100th DKG Annual Meeting / CERAMICS 2025

Abstracts / Summaries

Laudatory speech for the 100th anniversary conference of the German Ceramic Society (Deutsche Keramische Gesellschaft e.V.) on August 31, 2025, in Dresden

Dr. Uwe Reichel,
Friedmar Kerbe

The 100th anniversary conference of the DKG provides an opportunity for a brief historical review of the annual conferences of an association that was founded 106 years ago and whose development has been and continues to be embedded in the socio-political and economic developments of its time.
 

The focus of the presentation is on the 99 annual conferences held to date and the work accomplished by the DKG.
 

This review uses numerous historical documents to reflect on the economic and political developments of these years and their impact on the work of the DKG. It also shows the DKG's successful path through all difficult times, based on the active work and determination of many members, the ever-increasing interconnection of the network between production, application, research, and teaching in the broad field of ceramics, and its active and successful integration into the international ceramics scene. Special recognition is given to the international work of Prof. Hans Hausner as co-initiator and co-founder of the ECerS, whose XIXth conference will take place in Dresden until September 4, following the 100th anniversary conference of the DKG.

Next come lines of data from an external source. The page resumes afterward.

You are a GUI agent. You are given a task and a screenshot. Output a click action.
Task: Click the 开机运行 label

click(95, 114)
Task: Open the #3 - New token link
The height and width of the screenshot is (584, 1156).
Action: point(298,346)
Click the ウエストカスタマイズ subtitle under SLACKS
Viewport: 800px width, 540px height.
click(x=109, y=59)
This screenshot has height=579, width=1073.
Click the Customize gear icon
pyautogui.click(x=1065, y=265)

A Buffet Table of CMCs - An Update
 

Prof. Dr. Jon Binner
University of Birmingham, UK

Ceramic matrix composites (CMCs) have shown considerable potential for use in a wide range of applications in sectors as diverse as aerospace, defence, energy and transport. Their significantly improved toughness compared to monolithic ceramics offers opportunities to take full advantage of the benefits offered by advanced ceramics, including low mass, high strengths and hardness, chemical inertness and high thermal resistance without having to suffer their major disadvantage of being brittle and hence susceptible to catastrophic failure. Component designers are therefore understandably keen to take full advantage of these materials. However, they often don’t know exactly what they want – and there are several different types of CMC, including those based on oxide, silicon carbide and carbon fibres with a diverse range of different ceramic matrices. The question, therefore, is how does the materials scientist and engineer deliver what the designer needs? In our work at the University of Birmingham, we are designing and developing new ceramic-based composites that offer a wide range of tuneable properties; effectively creating a ‘buffet table’ of ceramic composite materials. This presentation will outline the current situation and will cover ox-ox, SiC-SiC and UHTCMCs, not just in terms of their composition and structure but also with respect to component shape.

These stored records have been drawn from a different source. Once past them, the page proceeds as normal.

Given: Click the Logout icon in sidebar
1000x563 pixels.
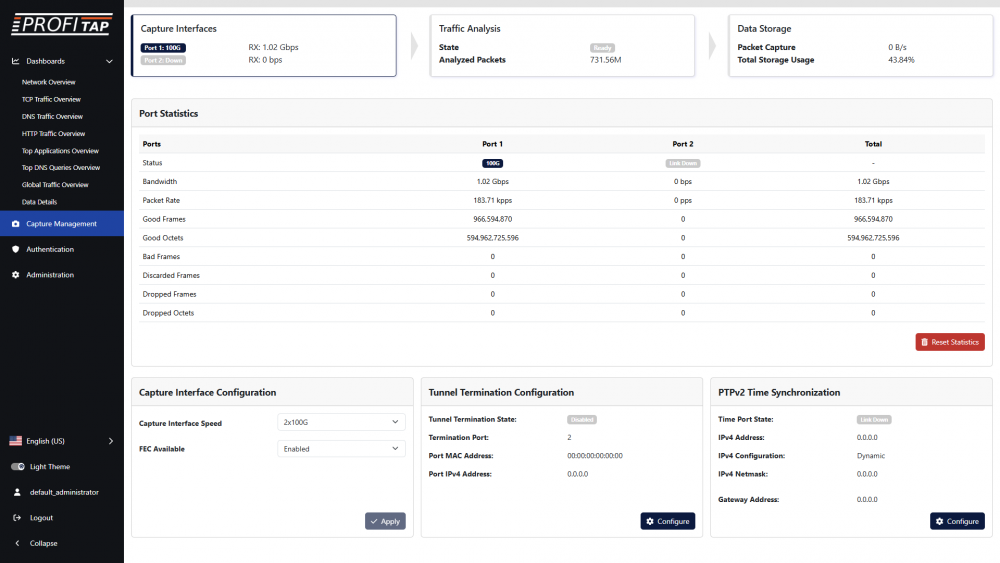Looking at the screenshot, I should (17, 518).
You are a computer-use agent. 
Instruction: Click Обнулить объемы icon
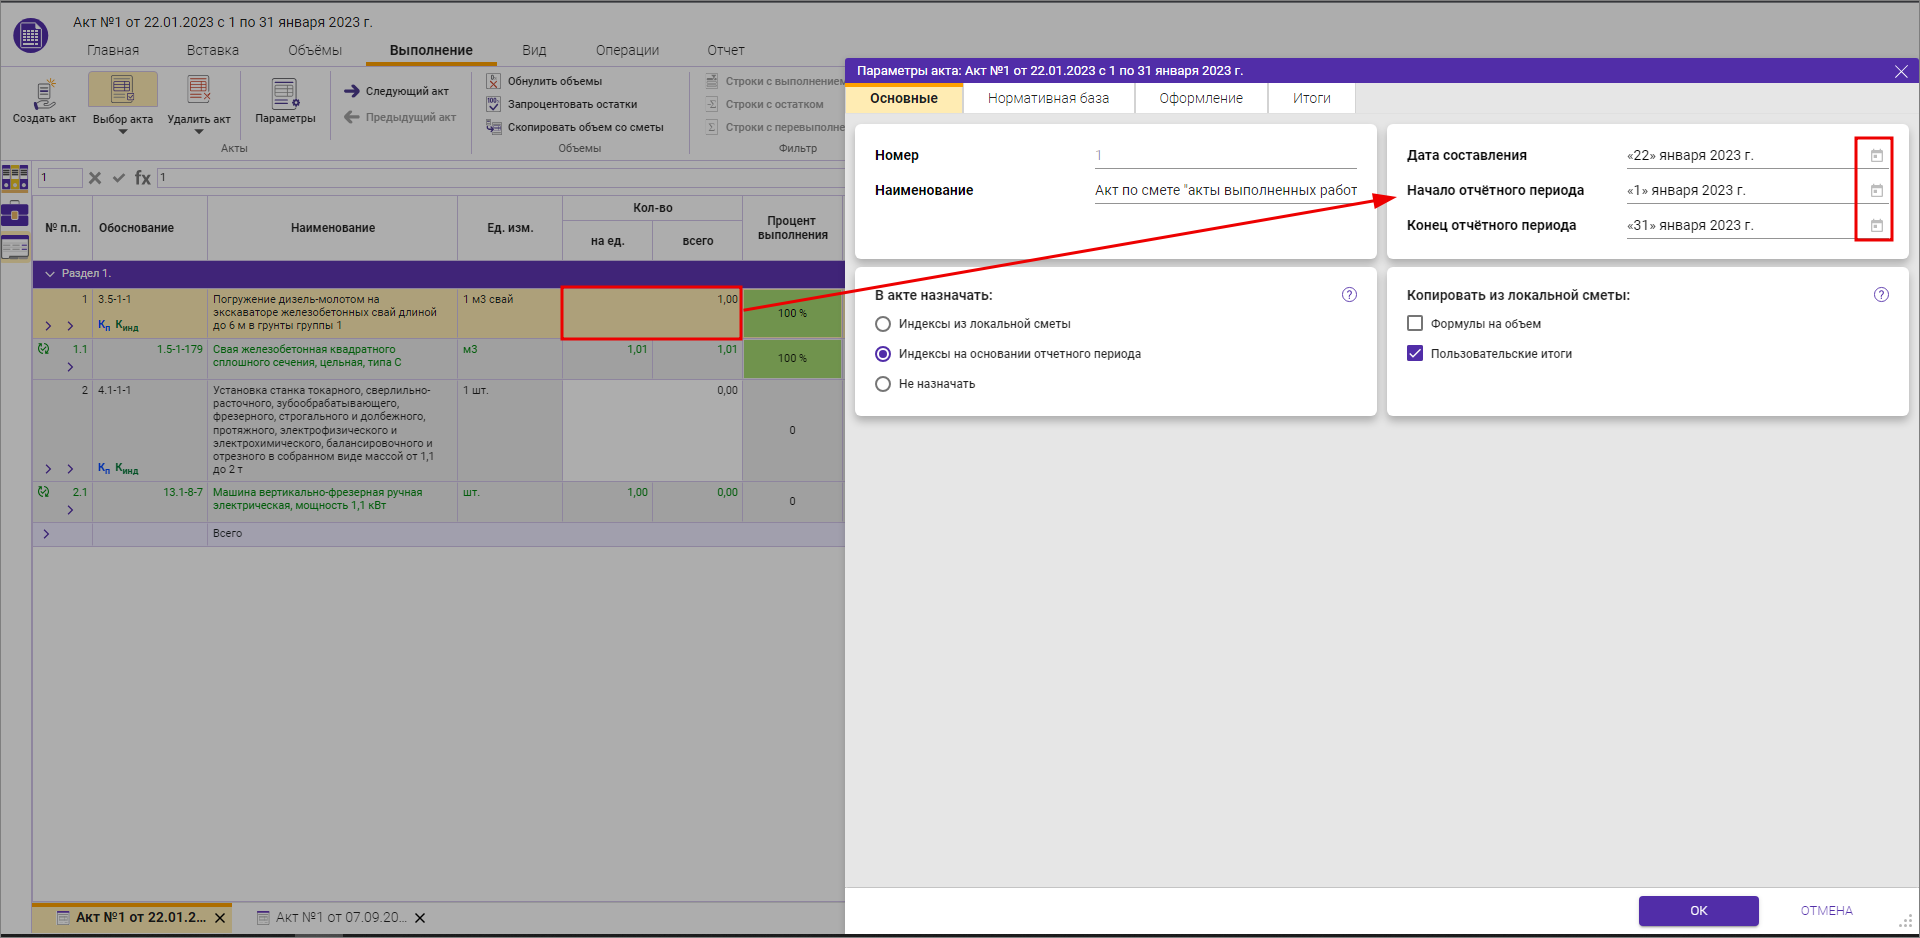point(493,81)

A 50 Years of Engineering Ceramics - from Ideas to Reality

Prof. Dr. Michael J. Hoffmann
Karlsruhe Institute of Technology, Karlsruhe

Over the past 50 years, engineering ceramics have transitioned from laboratory-scale innovations to critical components in high-performance applications across multiple industries. The lecture offers a materials-science perspective on the technological, scientific, and political developments that have shaped this field from the 1970s to the present.

The mid-1970s in Europe were marked by significant economic and political shifts: the oil crisis of 1973/74, growing awareness of resource limitations, and a renewed focus on energy efficiency and technological sovereignty. These pressures created fertile ground for materials innovation—particularly in high-temperature and wear-resistant applications—leading to increased interest in advanced ceramics. Government-funded research programs, such as the DFG priority program “Hochleistungskeramiken”, laid the foundation for systematic ceramic materials development, linking academic research, national laboratories, and emerging industrial players.

Initial breakthroughs focused on oxide and non-oxide ceramics—alumina, zirconia, silicon nitride, and silicon carbide—with tailored microstructures, improved fracture toughness, and innovative forming and sintering techniques. Advances in powder processing, hot pressing, and pressure-assisted sintering enabled a level of microstructural control that made these materials viable for load-bearing and thermally demanding environments.

The talk will trace key developments in composite systems (e.g., ZTA and SiAlONs), reliability assessment (Weibull statistics, lifetime prediction), and their translation into real-world applications—in energy systems, biomedical implants, electronics, and aerospace.

Looking forward, engineering ceramics are poised to play a decisive role in addressing current challenges: hydrogen technologies, electrification, high-efficiency thermal systems, and sustainable manufacturing. Coupled with digital design tools, additive manufacturing, and life-cycle considerations, ceramics are entering a new era—one where their unique properties can be leveraged not just for performance, but also for resilience, sustainability, and circularity.